Hirokazu Ueyonabaru

Personal information
- Born: March 22, 1971 Okinawa, Japan
- Died: September 26, 2026 (aged 55) Uruma, Okinawa Prefecture, Japan

Sport
- Sport: Paralympic athletics
- Disability class: T52

Medal record
Men's para-athletics
Representing Japan
Paralympic Games
| Silver medal – second place | 2008 Beijing | Marathon T52 |
| Bronze medal – third place | 2020 Tokyo | 400m T52 |
World Championships
| Silver medal – second place | 2015 Doha | 400m T52 |
| Silver medal – second place | 2015 Doha | 1500m T52 |
| Silver medal – second place | 2025 New Delhi | 400m T52 |
| Silver medal – second place | 2025 New Delhi | 1500m T52 |
| Bronze medal – third place | 2017 London | 1500m T52 |
Asian Para Games
| Gold medal – first place | 2018 Jakarta | 800 m T51/52 |
| Silver medal – second place | 2014 Incheon | 100m T52 |
| Silver medal – second place | 2014 Incheon | 400m T52 |
| Silver medal – second place | 2022 Hangzhou | 400 m T52 |

= Hirokazu Ueyonabaru =

Japanese Paralympic athlete (1971–2026)

Hirokazu Ueyonabaru (上与那原 寛和, Ueyonabaru Hirokazu) was a Japanese Paralympic athlete competing mainly in category T52 long-distance events.

==Biography==
Ueyonabaru competed in the 2008 Summer Paralympics in Beijing, China.

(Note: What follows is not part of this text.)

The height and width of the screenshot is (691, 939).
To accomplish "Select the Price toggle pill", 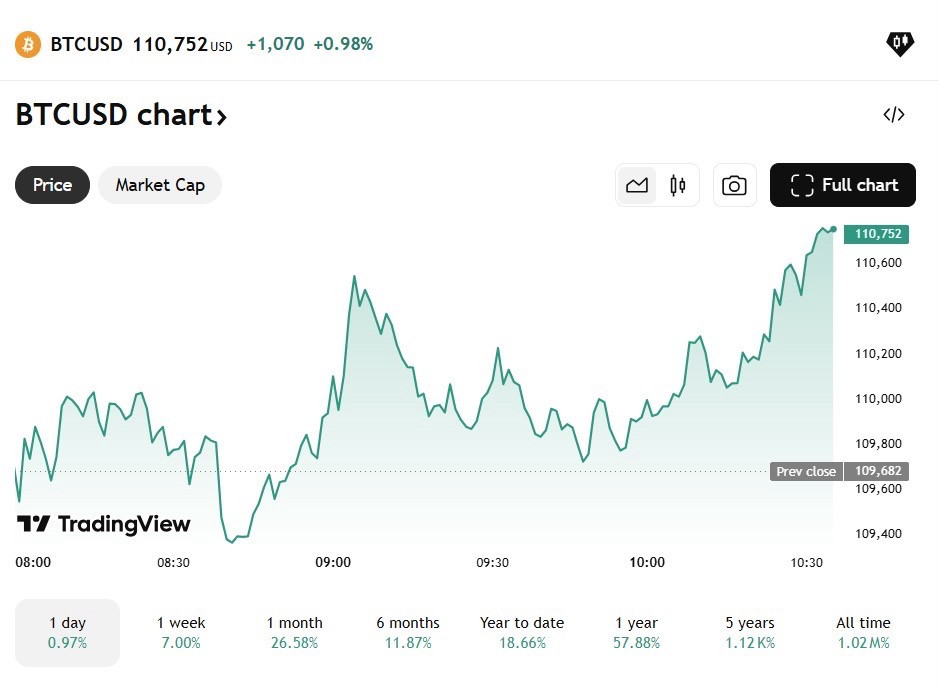I will click(x=52, y=185).
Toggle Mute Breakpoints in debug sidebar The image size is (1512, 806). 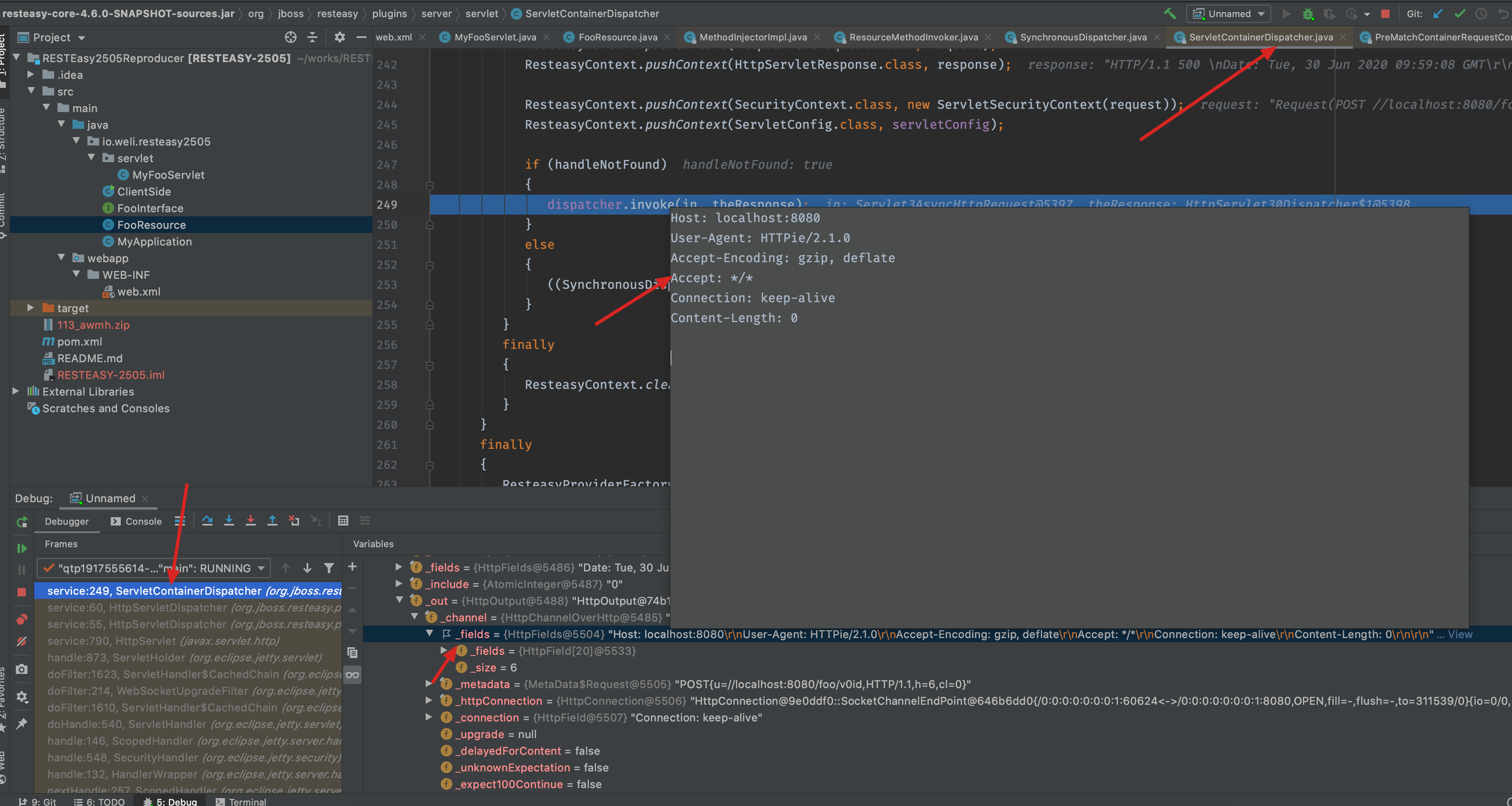pos(22,641)
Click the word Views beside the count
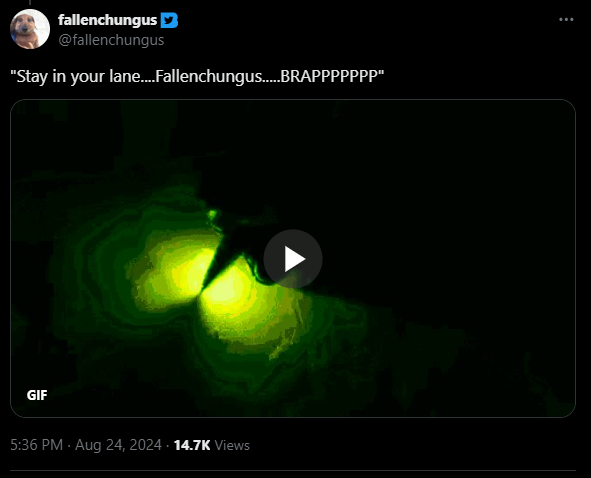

There he won a silver medal in the men's Marathon T52, finished sixth in the men's 200 m T52, sixth in the men's 400 m T52 and fourth in the men's 800 m T52.

Ueyonabaru died on September 26, 2026, at the age of 55, from injuries sustained in a traffic collision seven days earlier.